CHALLENGE: Please duplicate the lines of the material below verbatim, from the line with "has height=1174, width=1036." up to and including the line with "pos(1174,714)". Give only those lines.

Rows taken from a dataset:
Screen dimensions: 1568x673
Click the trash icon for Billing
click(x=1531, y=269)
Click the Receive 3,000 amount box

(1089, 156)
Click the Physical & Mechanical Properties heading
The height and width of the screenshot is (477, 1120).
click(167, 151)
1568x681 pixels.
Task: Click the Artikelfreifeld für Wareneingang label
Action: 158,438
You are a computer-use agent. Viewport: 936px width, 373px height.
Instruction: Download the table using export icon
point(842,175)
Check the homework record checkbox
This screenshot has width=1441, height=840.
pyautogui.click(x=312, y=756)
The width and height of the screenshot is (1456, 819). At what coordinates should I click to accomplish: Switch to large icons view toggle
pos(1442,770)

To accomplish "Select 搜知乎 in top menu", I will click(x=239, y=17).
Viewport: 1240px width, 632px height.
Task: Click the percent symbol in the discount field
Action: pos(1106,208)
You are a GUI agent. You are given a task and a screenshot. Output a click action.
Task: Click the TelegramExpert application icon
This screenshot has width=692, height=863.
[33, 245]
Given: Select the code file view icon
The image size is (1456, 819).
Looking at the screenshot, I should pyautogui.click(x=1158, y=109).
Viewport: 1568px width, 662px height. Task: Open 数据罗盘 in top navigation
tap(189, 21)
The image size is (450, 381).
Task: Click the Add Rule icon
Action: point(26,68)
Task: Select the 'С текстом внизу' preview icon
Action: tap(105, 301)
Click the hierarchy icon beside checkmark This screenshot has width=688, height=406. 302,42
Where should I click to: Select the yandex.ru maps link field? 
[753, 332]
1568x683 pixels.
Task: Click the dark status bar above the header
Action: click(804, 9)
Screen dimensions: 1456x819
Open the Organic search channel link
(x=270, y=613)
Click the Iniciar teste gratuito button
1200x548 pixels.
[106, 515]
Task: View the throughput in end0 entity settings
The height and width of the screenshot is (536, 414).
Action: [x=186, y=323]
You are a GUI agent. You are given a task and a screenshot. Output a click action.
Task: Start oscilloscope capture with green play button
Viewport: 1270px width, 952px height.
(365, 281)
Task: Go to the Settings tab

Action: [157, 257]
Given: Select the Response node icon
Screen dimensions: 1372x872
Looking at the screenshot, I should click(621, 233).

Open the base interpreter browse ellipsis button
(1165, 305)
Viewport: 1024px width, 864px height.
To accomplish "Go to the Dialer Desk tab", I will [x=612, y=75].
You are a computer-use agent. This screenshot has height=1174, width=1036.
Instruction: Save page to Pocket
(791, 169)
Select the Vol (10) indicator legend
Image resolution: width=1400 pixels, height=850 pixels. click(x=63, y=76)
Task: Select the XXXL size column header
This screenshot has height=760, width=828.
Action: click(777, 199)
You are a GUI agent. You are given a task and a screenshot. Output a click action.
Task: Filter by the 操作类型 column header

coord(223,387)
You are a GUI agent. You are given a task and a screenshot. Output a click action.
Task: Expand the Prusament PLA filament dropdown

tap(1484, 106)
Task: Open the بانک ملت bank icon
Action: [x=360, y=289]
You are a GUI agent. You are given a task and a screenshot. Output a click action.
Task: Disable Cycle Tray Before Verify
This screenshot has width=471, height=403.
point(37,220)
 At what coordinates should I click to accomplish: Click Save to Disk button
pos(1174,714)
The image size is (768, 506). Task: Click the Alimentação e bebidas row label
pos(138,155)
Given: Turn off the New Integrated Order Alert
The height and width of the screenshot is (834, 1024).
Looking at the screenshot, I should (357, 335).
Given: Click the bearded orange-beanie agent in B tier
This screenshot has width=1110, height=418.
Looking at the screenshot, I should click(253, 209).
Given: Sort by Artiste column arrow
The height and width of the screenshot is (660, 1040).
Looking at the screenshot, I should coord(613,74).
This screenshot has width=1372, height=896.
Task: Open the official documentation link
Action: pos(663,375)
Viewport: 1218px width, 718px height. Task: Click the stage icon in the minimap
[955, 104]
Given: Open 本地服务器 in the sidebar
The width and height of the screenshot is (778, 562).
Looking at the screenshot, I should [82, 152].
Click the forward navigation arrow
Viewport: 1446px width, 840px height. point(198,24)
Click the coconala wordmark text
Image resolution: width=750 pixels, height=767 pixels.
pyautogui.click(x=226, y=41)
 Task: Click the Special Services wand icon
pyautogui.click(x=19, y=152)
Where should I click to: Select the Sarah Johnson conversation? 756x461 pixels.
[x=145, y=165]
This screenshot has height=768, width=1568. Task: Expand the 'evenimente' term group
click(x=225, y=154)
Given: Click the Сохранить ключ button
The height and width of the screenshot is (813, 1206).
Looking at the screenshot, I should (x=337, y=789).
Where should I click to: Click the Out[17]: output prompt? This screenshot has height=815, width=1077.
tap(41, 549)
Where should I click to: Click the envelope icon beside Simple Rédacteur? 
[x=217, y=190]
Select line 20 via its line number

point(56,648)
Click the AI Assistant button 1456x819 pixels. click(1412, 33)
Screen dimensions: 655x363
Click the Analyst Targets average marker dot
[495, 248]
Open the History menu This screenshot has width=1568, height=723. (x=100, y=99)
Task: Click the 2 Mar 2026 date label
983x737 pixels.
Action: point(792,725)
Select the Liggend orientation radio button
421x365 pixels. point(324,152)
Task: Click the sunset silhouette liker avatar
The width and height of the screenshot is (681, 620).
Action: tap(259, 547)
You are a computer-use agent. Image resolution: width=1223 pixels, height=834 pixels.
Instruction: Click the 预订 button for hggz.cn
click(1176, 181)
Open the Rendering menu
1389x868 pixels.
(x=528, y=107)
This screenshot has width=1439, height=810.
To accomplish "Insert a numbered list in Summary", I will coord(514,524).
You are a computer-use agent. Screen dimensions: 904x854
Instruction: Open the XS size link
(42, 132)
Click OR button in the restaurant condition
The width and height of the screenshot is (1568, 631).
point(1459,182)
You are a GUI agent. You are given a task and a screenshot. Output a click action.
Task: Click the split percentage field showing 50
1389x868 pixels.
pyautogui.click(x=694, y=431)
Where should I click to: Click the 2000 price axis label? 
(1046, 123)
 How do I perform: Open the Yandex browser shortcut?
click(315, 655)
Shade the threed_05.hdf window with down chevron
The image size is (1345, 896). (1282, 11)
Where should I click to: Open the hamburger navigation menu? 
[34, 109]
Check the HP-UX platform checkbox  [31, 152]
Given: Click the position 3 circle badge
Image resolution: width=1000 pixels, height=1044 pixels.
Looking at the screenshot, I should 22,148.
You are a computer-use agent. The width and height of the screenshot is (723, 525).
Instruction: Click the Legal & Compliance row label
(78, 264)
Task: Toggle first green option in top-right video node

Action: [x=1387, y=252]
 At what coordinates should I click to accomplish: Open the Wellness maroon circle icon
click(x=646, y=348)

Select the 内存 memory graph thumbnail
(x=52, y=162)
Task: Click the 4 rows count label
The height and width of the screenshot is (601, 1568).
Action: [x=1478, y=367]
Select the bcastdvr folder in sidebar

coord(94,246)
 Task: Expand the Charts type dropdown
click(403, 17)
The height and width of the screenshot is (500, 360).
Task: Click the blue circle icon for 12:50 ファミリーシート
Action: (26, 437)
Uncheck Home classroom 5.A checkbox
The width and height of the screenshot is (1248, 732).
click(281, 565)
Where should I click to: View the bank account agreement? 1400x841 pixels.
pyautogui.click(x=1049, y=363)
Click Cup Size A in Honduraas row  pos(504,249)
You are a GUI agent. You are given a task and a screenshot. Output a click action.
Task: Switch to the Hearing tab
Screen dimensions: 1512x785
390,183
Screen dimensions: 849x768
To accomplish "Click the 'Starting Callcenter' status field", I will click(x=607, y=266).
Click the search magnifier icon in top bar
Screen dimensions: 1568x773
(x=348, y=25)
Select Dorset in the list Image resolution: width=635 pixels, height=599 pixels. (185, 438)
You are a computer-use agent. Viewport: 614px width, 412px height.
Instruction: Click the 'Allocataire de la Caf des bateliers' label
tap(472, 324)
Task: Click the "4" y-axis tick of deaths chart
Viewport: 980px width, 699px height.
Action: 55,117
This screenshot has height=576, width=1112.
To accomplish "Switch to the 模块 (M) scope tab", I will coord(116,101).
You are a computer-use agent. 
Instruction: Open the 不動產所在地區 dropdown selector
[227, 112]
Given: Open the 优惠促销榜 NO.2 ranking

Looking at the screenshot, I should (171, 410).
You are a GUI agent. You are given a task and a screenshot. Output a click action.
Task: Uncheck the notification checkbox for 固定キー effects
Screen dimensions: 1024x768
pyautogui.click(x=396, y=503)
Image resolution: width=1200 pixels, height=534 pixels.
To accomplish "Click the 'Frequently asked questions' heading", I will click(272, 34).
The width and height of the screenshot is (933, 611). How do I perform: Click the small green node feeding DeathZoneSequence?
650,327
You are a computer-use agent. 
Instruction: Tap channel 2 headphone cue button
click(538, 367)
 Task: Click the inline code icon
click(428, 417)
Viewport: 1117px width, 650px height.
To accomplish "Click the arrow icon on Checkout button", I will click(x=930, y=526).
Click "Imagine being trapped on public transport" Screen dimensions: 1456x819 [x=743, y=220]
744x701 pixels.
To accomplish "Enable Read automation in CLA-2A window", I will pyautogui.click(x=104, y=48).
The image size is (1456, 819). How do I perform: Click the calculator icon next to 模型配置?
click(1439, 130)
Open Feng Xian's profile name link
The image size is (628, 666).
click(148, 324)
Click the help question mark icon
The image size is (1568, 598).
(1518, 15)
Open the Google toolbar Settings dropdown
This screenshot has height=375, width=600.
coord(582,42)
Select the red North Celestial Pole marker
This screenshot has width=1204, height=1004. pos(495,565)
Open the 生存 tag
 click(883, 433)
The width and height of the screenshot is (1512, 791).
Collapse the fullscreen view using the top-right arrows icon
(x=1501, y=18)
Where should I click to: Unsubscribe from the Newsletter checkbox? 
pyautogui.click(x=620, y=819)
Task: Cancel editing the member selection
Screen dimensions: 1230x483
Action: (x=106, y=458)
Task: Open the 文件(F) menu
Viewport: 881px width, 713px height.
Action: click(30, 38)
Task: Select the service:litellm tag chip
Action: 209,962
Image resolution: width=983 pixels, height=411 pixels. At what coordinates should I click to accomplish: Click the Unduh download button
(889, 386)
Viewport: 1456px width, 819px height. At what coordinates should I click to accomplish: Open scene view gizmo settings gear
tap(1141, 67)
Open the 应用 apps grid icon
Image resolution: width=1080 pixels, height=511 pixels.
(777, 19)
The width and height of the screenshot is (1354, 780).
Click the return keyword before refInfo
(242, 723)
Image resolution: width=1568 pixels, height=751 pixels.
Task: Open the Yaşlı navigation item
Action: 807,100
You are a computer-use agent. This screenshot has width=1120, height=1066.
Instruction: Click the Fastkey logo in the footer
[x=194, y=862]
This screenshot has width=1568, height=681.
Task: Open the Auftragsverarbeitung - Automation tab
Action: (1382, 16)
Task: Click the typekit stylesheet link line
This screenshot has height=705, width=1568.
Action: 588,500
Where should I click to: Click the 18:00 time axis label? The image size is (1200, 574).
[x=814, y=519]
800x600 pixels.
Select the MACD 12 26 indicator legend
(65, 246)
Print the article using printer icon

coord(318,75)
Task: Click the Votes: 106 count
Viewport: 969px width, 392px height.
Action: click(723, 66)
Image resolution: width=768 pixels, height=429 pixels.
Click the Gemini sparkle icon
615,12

EXERCISE OUTPUT:
You are a computer-use agent. This screenshot has height=1174, width=1036.
Instruction: Save page to Pocket
(791, 169)
Select the Vol (10) indicator legend
Image resolution: width=1400 pixels, height=850 pixels. click(x=63, y=76)
Task: Select the XXXL size column header
This screenshot has height=760, width=828.
Action: click(777, 199)
You are a GUI agent. You are given a task and a screenshot. Output a click action.
Task: Filter by the 操作类型 column header

coord(223,387)
You are a GUI agent. You are given a task and a screenshot. Output a click action.
Task: Expand the Prusament PLA filament dropdown

tap(1484, 106)
Task: Open the بانک ملت bank icon
Action: [x=360, y=289]
You are a GUI agent. You are given a task and a screenshot. Output a click action.
Task: Disable Cycle Tray Before Verify
This screenshot has width=471, height=403.
point(37,220)
 At what coordinates should I click to accomplish: Click Save to Disk button
pos(1174,714)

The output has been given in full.